Identify areas for improvement.

Secondly, you can use focus groups to identify areas for improvement. People can provide suggestions and ideas for how the programs can be tweaked by talking about particular questions closely related to the training.

This might include ideas for new training topics, different delivery methods or resources that you never thought about in planning.

Generate new ideas.

Lastly, you can employ focus groups to create new ideas for training and development. People have a range of opinions and experiences that you can use to build out a complete program.

Benefits of using focus groups in training and development.

Simply finding a way to improve your training should be a good enough reason to use a focus group. But there are many other benefits:

  • In-depth discussions among people that go beyond a survey to show their experiences and opinions.
  • Identify particular areas for improvement so you can custom-design training programs and get better engagement.
  • Collaborative and interactive atmosphere that lets people bounce ideas off of each other and build upon each other’s suggestions for some really amazing ideas.
  • Gather varying points of view from those with different backgrounds, roles and levels within the organization for a more complete course.
  • Identify and eliminate possible barriers or challenges to completing training.

Steps to conducting a successful focus group.

Convinced? Now you can plan your own focus group. The how might depend on your project or agency, but here are some general steps you can follow:

1. Define your goals: Clearly outline what you hope to meet through the focus group. Identify the particular questions or topics you want to explore so they fit your goals.

2. Recruit people: Select people who represent the target audience for your training program. Think about factors such as job roles, experience levels and diversity to secure a well-rounded group.

3. Prepare a discussion guide: Develop a structured guide that outlines the key questions and topics to be discussed during the focus group. This will help keep the conversation focused and clearly related.

4. Choose a facilitator: Select a skilled facilitator who can guide the discussion and keep it on track. The facilitator should be neutral and fair, encouraging all people to share their thoughts and opinions.

5. Conduct the focus group: Arrange a good location for the focus group and gather everything you’ll need, such as sound recording devices. Start the session by introducing the purpose and guidelines, and then move forward with the discussion based on the prepared guide in step 3.

6. Take careful notes: Assign someone to take thorough notes during the focus group. They’ll record the key points, insights and feedback.

7. Carefully study the data: Review and carefully study the data. Look for common themes, patterns and details that can inform improvements to your training program.

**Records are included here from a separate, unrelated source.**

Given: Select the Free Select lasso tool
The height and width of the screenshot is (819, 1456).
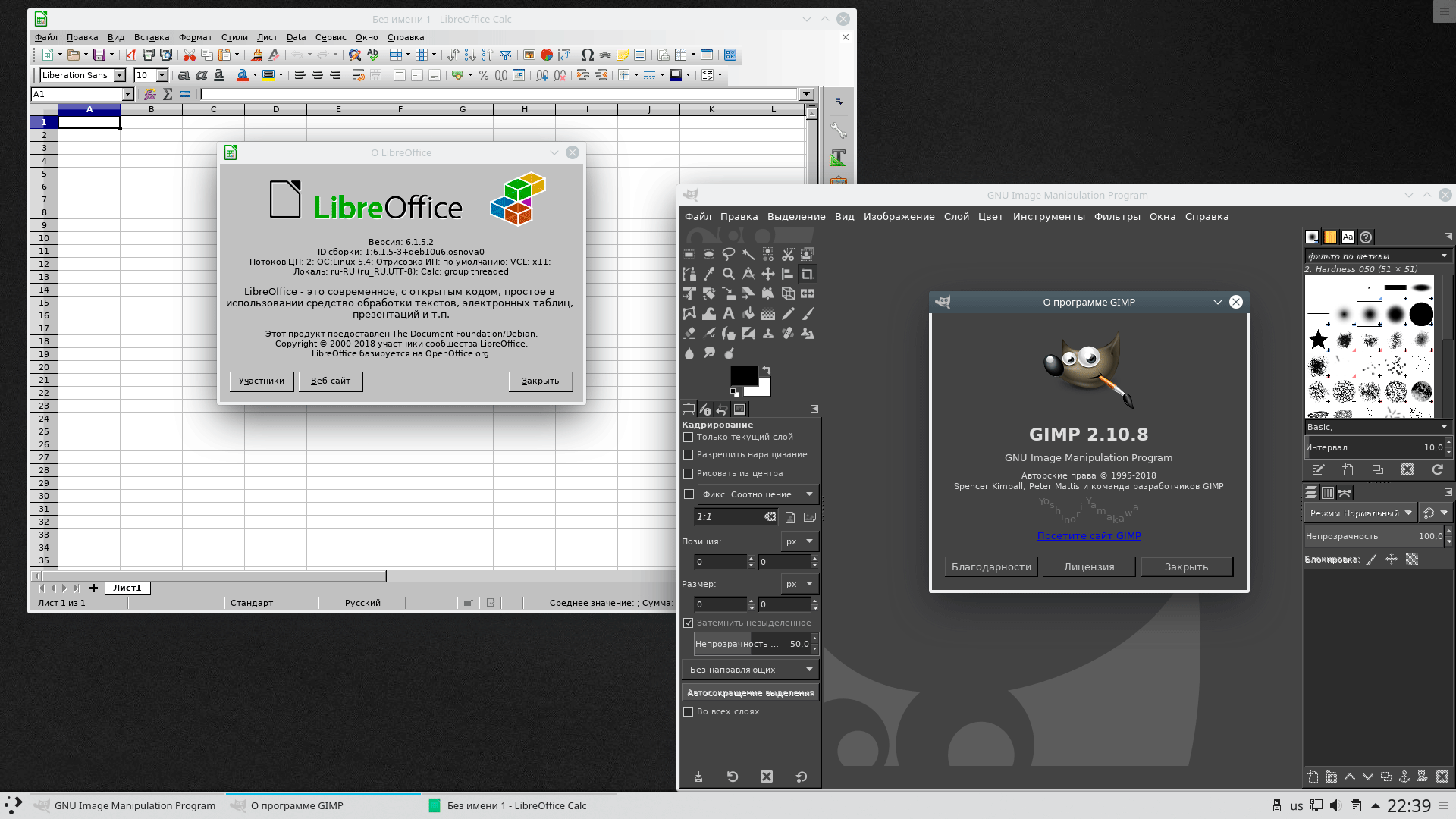Looking at the screenshot, I should click(x=728, y=254).
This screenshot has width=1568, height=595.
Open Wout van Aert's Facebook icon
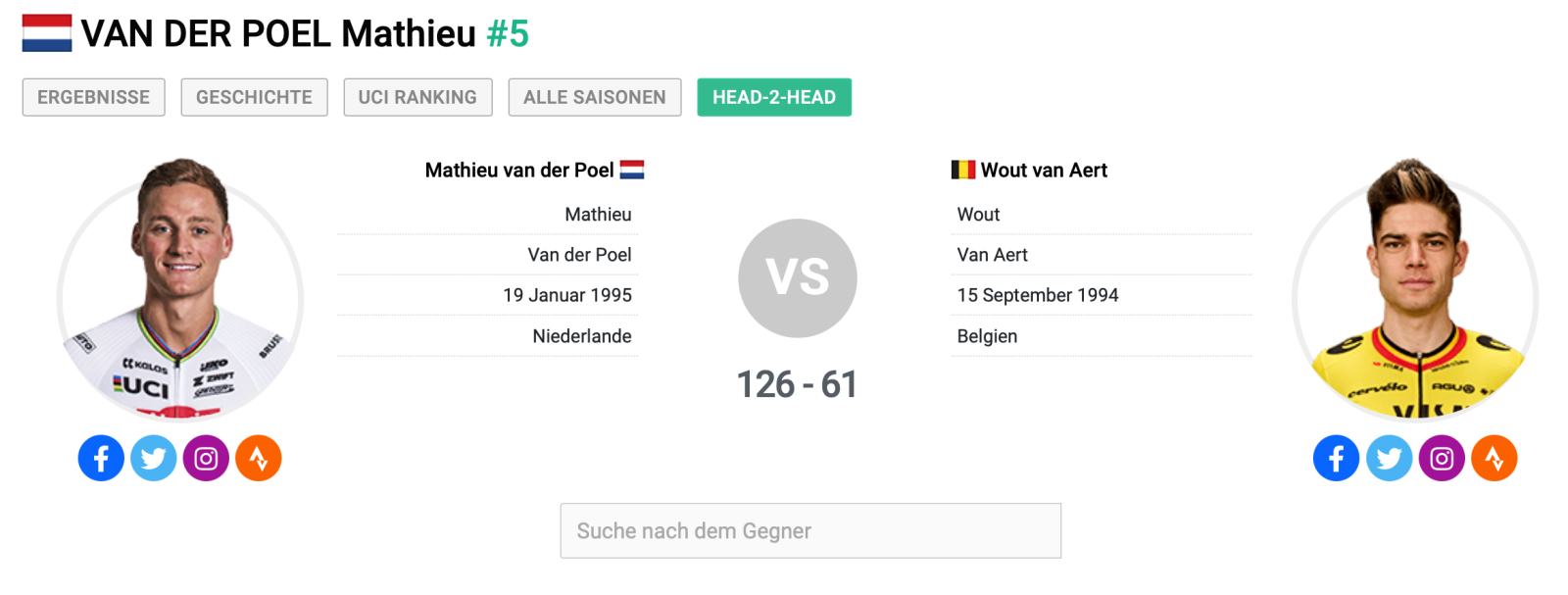(1337, 458)
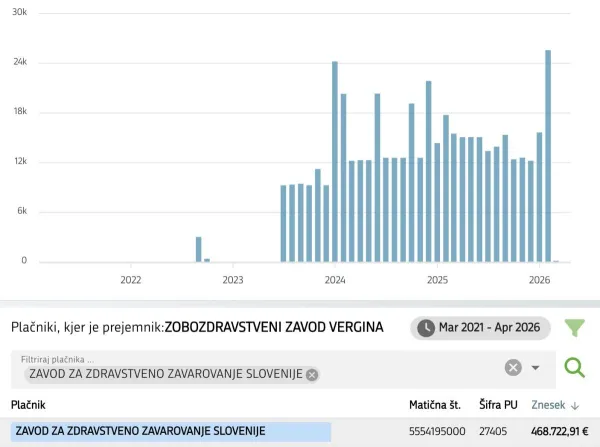Click the Plačnik column header
Image resolution: width=600 pixels, height=447 pixels.
tap(28, 405)
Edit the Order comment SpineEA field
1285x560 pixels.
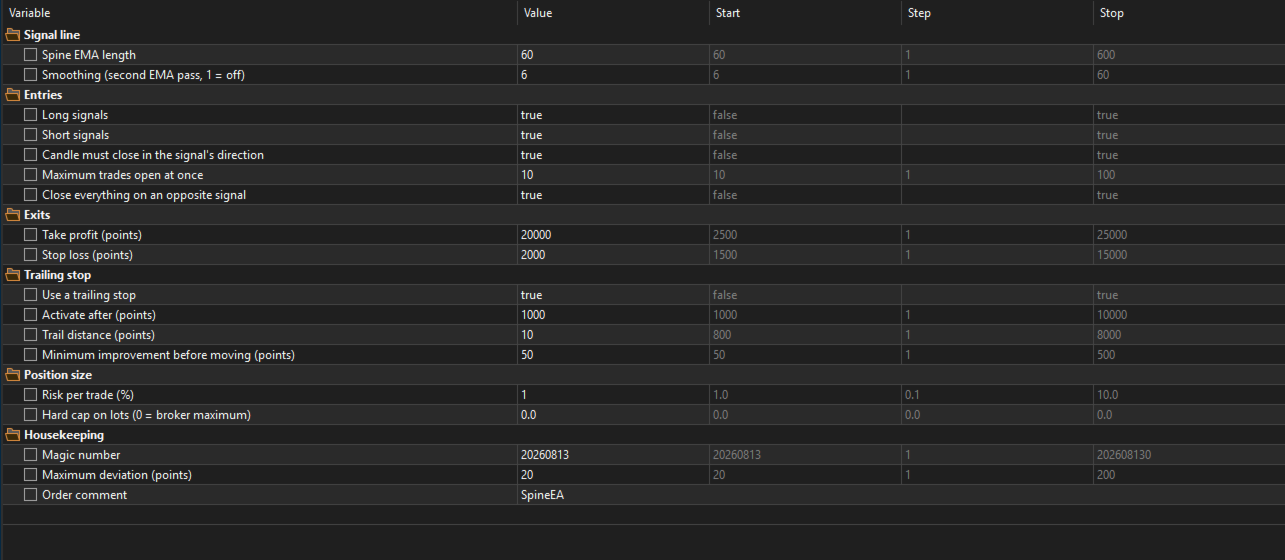coord(612,495)
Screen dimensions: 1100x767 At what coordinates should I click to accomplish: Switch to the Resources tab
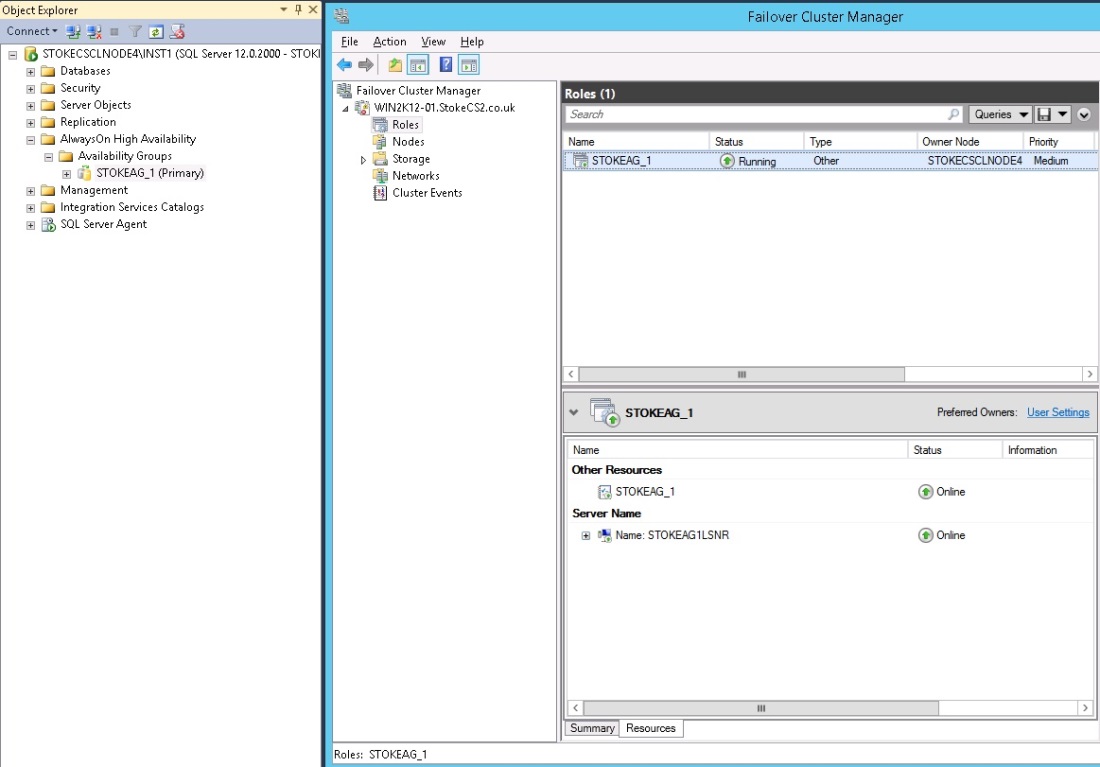pos(651,728)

8. Share findings and take action: Present the findings from the focus group to stakeholders and decision-makers. Use your research to make smart improvements to your training and development project.

Examples of how focus group feedback can be used in training programs.

If you’ve gone through all those steps and have a pile of good feedback, make sure you’re ready to put it to work. Here are some ideas for applying focus group feedback:

  1. Make content changes, such as fixing errors or adding new information
  2. Change or add delivery methods, like creating online modules or providing coaching
  3. Timing and length, in case the course is too long or too short to keep people engaged
  4. Assessment and evaluation, because a test isn’t the only way to find out of learners were successful in a course.
  5. Interactive elements, like adding case studies or simulations.

So, look at the research and ask your learners what they think or want from your next course. Ask them the right questions and you’ll find it will fuel your training. Put in the investment here, and you’ll find that learners walk away from your next course not confused, but smarter.